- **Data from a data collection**
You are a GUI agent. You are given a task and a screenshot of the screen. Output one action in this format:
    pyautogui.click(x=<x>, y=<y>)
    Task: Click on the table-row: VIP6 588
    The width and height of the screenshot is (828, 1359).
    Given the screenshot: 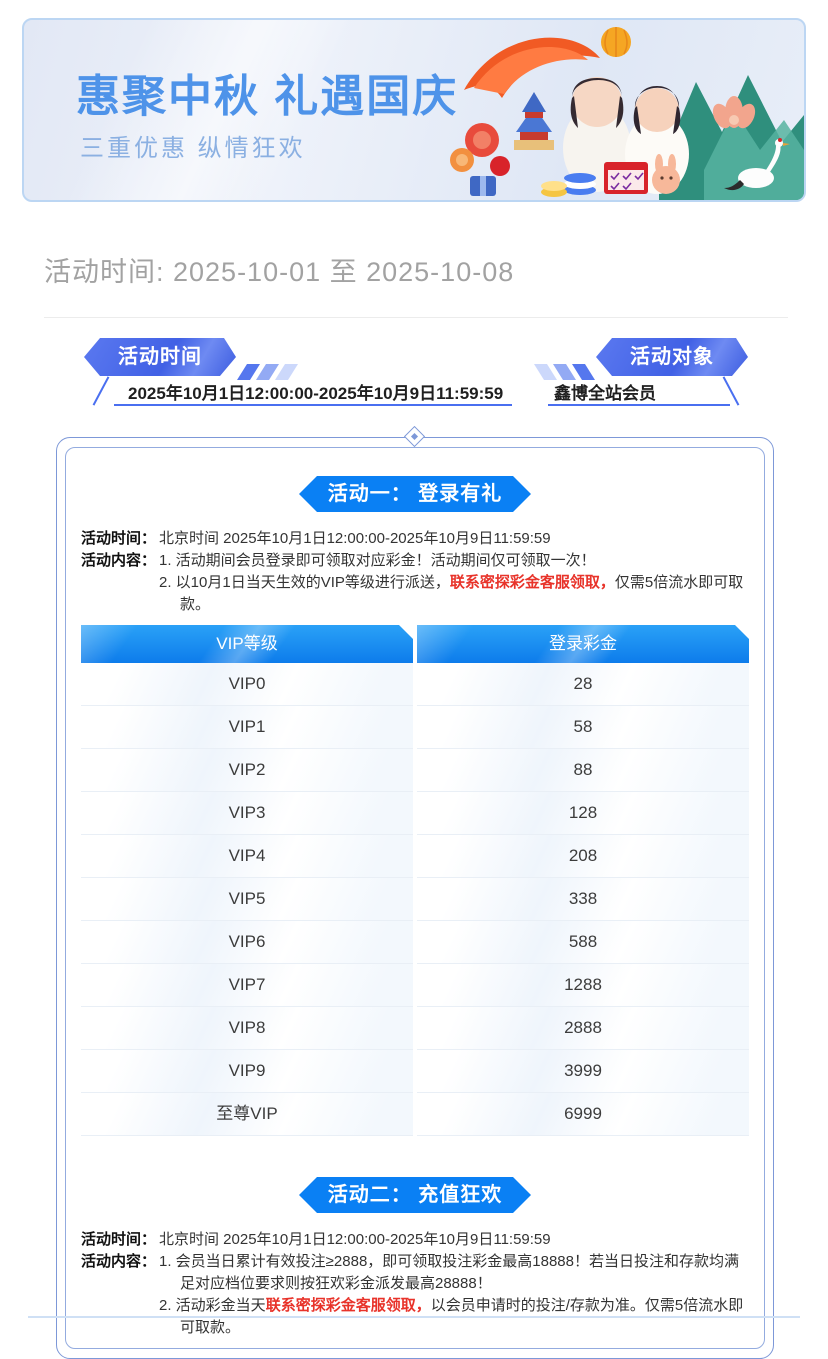 What is the action you would take?
    pyautogui.click(x=415, y=942)
    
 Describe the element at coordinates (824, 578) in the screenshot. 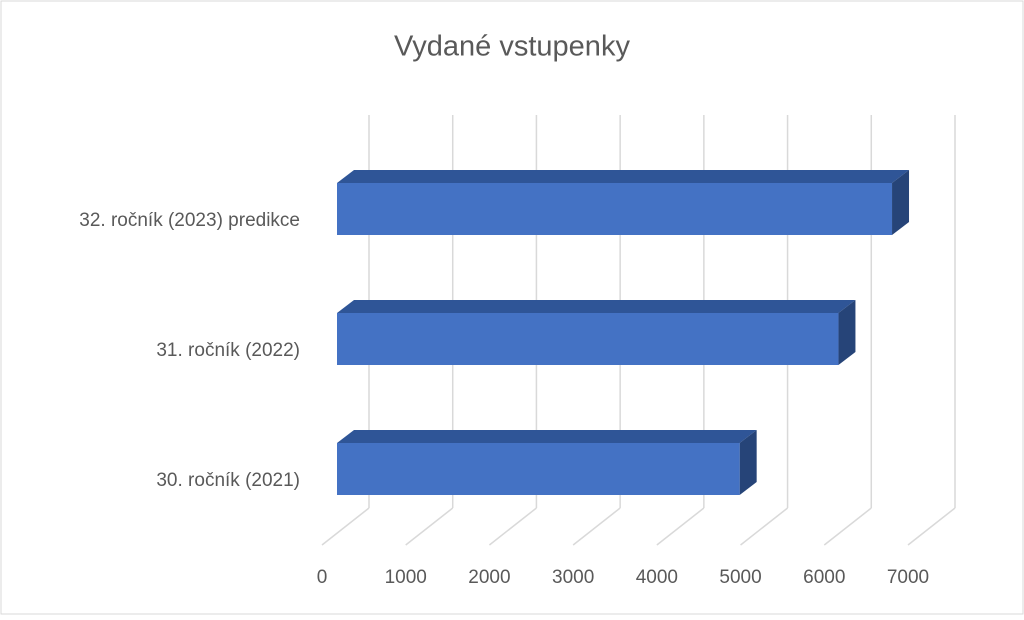

I see `x-tick-label: 6000` at that location.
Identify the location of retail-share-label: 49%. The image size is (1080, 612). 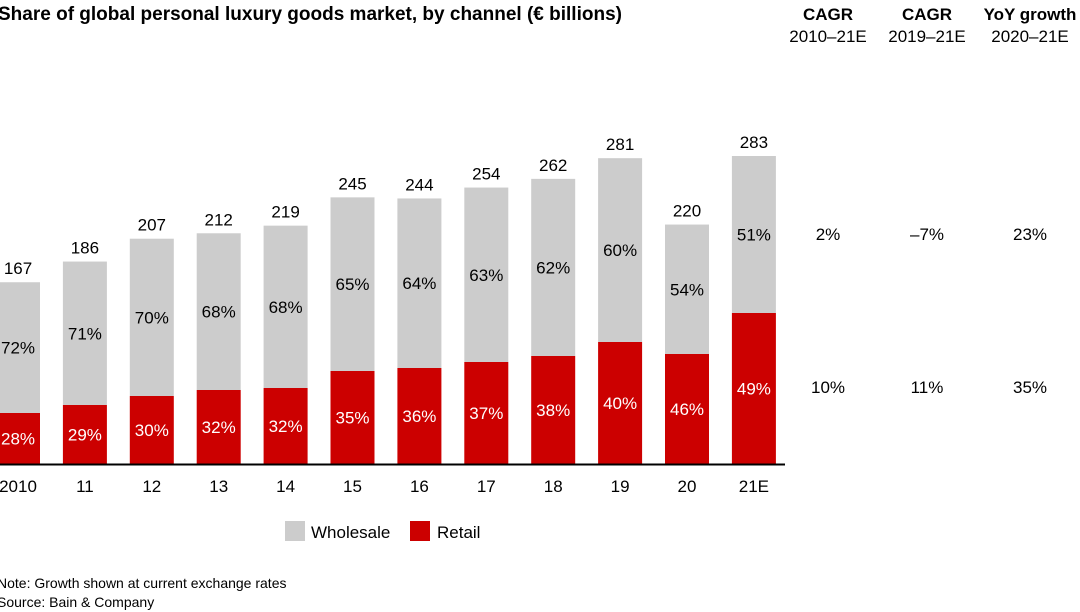
(754, 390).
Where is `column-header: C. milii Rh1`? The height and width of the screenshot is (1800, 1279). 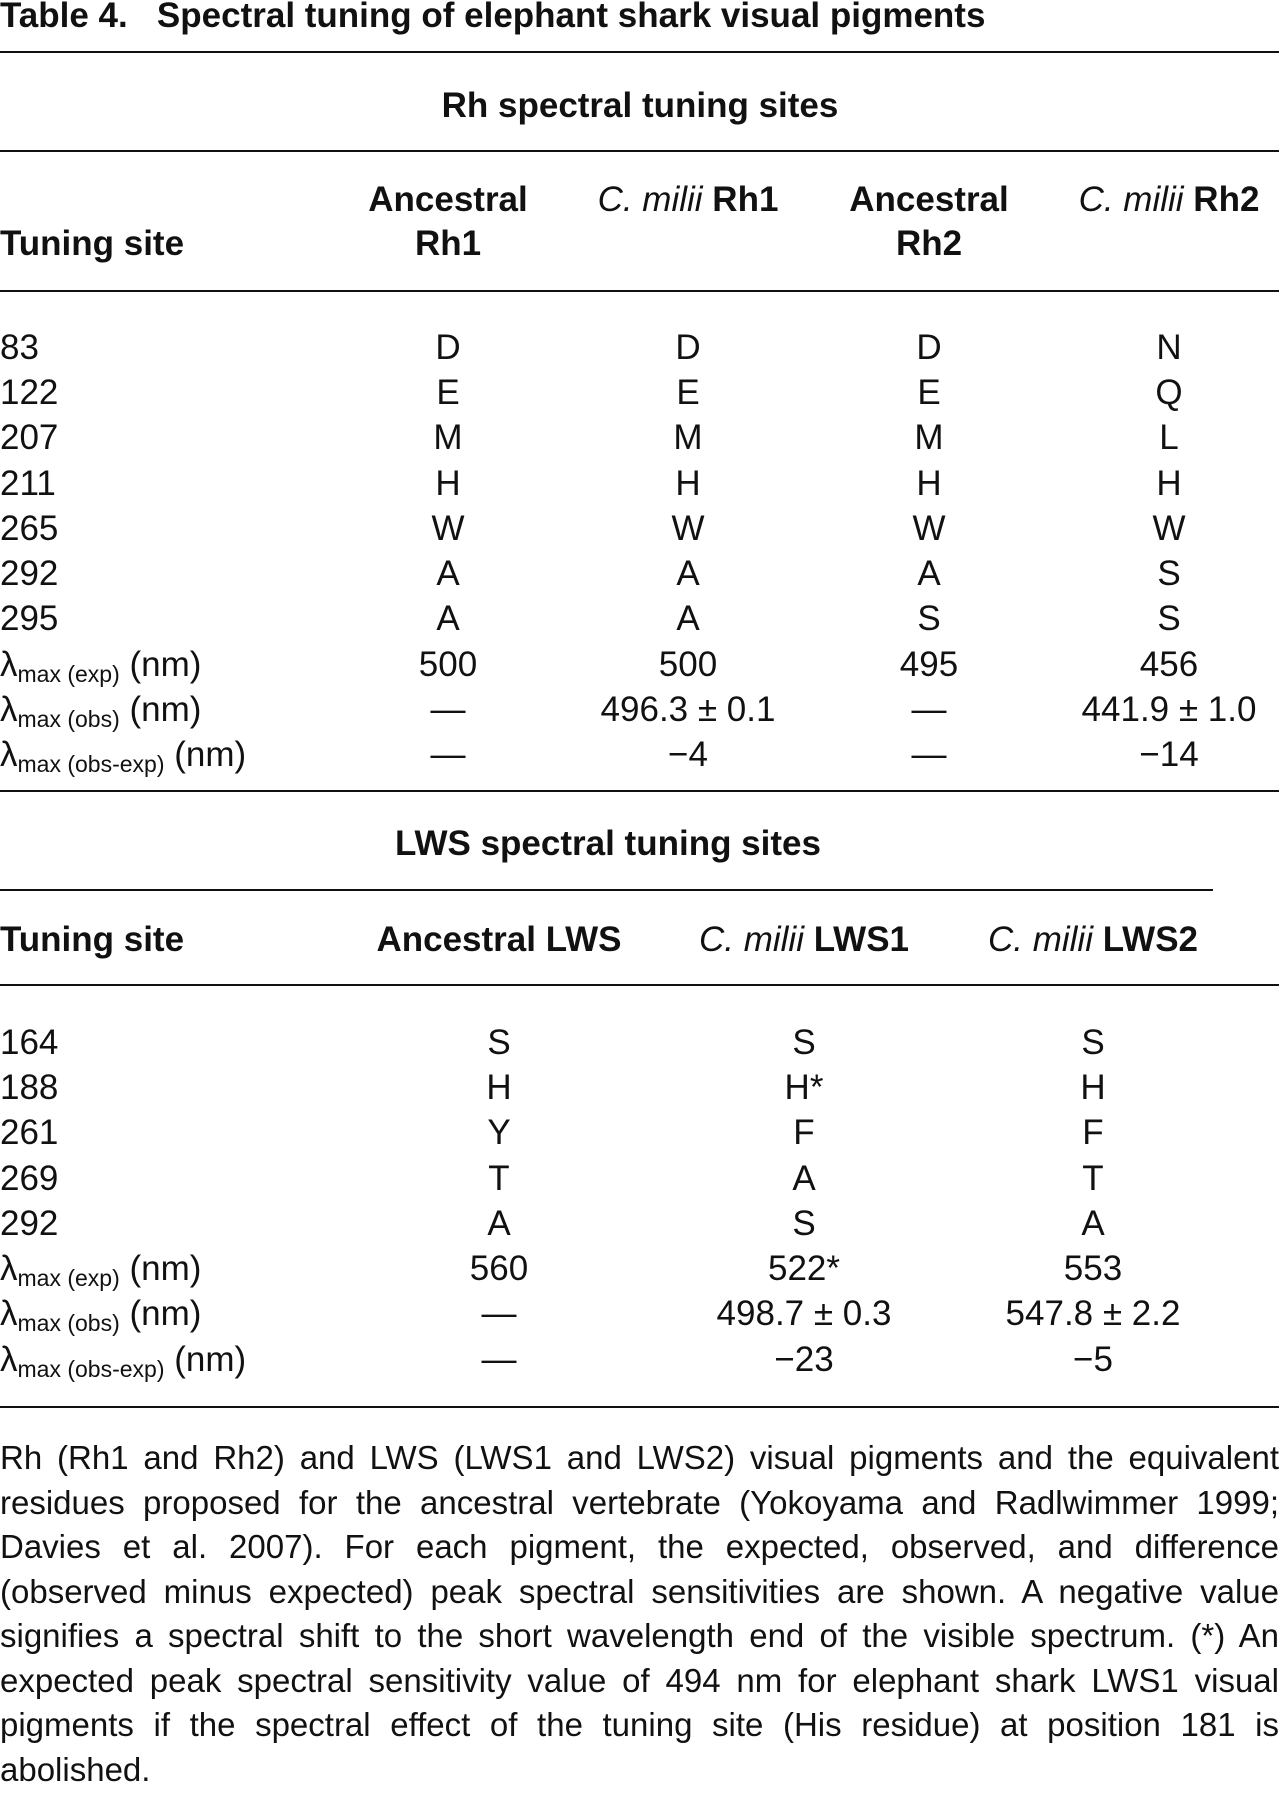
column-header: C. milii Rh1 is located at coordinates (688, 200).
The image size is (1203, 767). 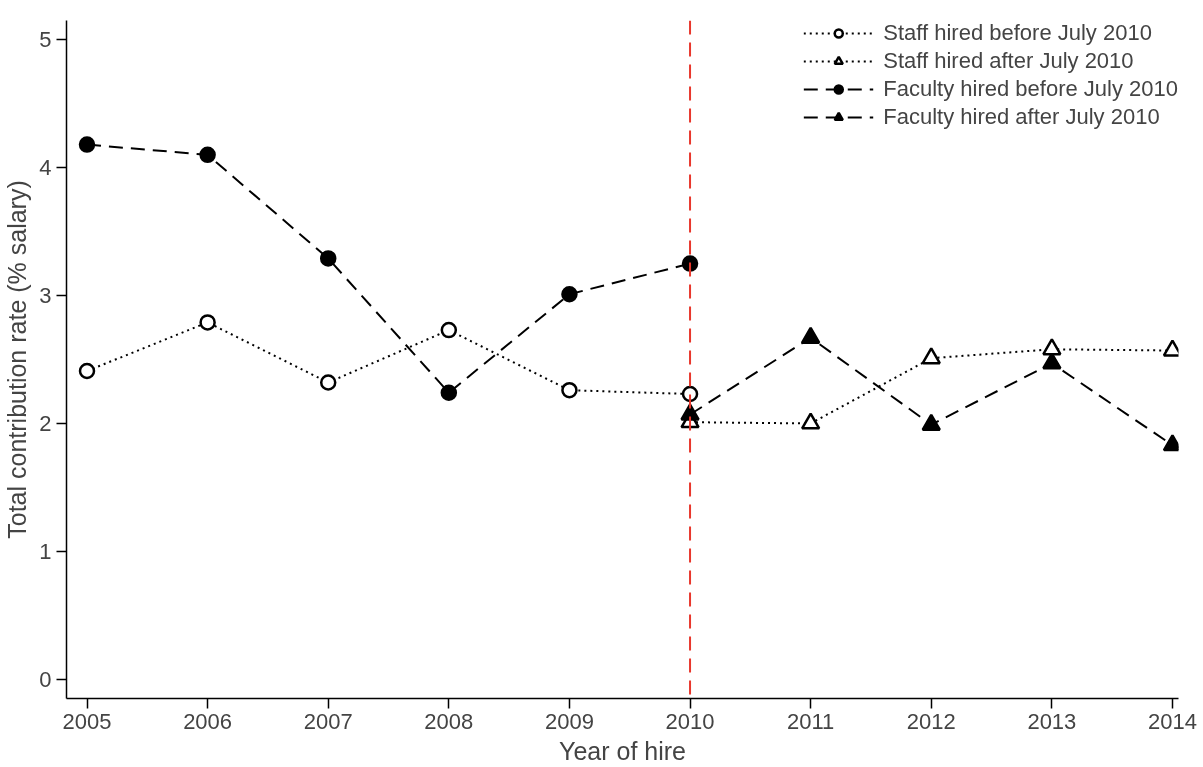 What do you see at coordinates (810, 721) in the screenshot?
I see `x-tick-label: 2011` at bounding box center [810, 721].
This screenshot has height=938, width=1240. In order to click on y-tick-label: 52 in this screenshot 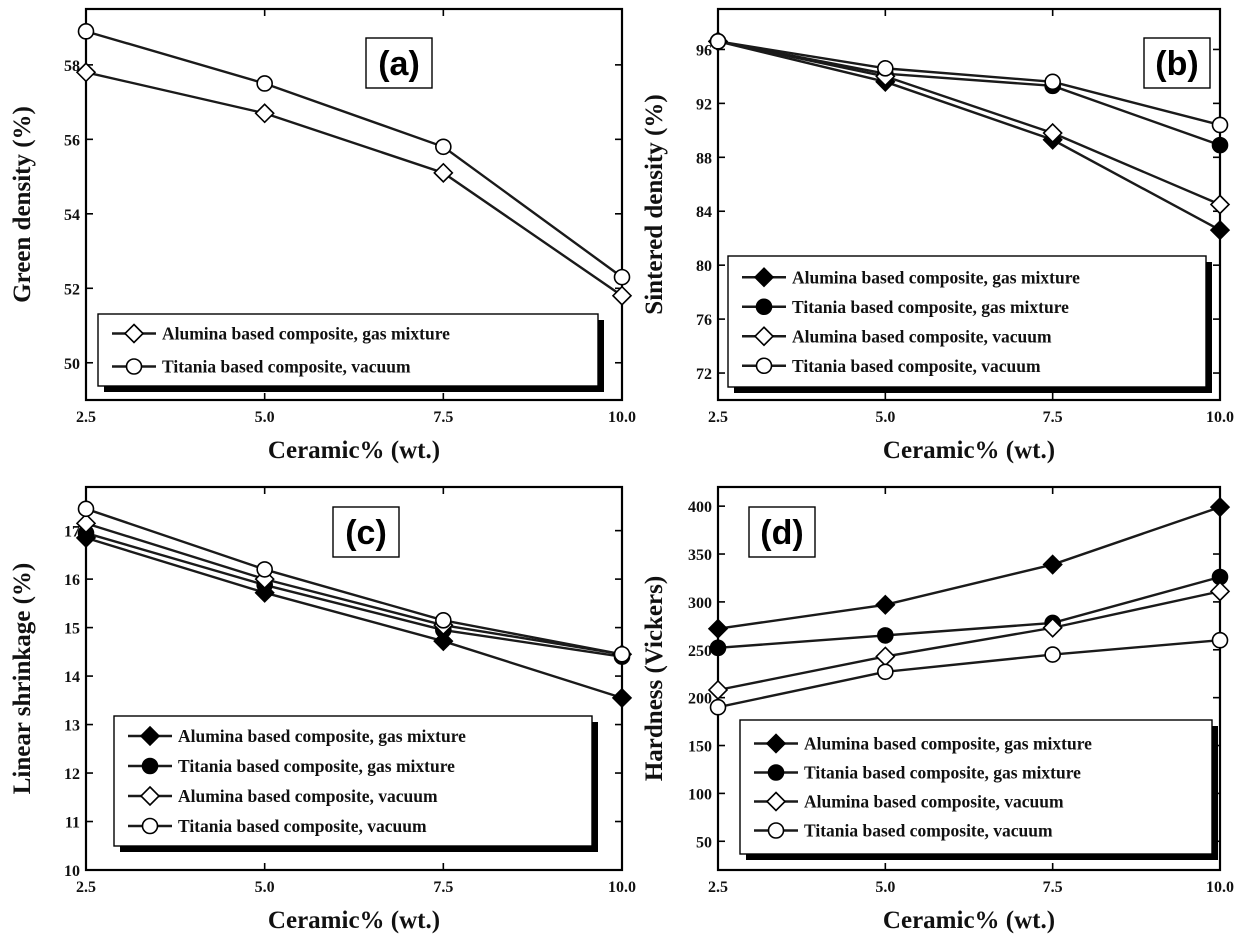, I will do `click(72, 290)`.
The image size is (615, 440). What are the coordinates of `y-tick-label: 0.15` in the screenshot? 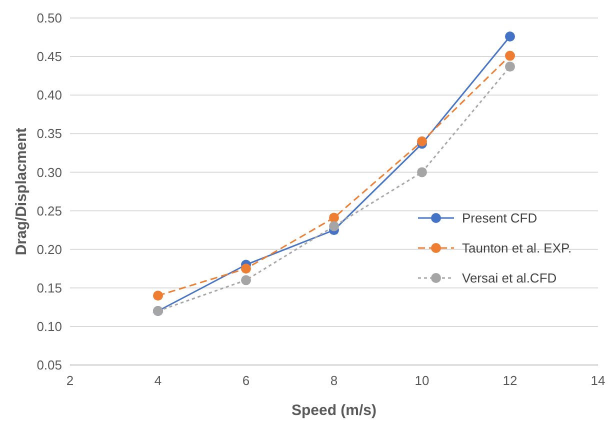 It's located at (49, 288).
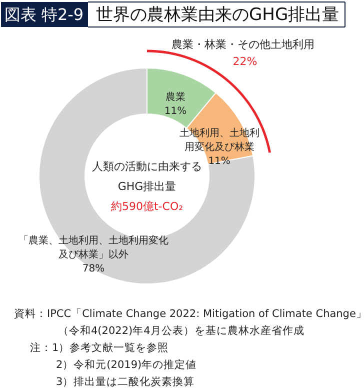  I want to click on data-label: 78%, so click(94, 270).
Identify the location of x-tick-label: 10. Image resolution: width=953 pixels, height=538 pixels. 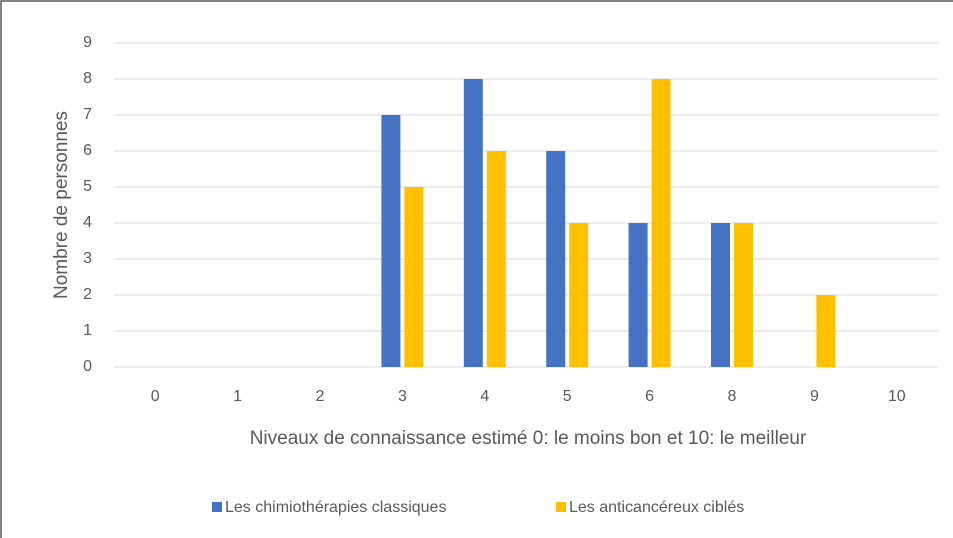
(897, 396).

- **WHAT THE TASK REQUIRES**
Convert the data from the line containing "Identify the location of x-tick-label: 10." through the end of the data, inclusive, into a two-column CSV with the columns "prompt" and "response", one row per entry. Place each field in double quotes, replace line breaks with spaces, and omit the pictures.

- **RESULT OF THIS TASK**
prompt,response
"Identify the location of x-tick-label: 10. Image resolution: width=953 pixels, height=538 pixels.","(897, 396)."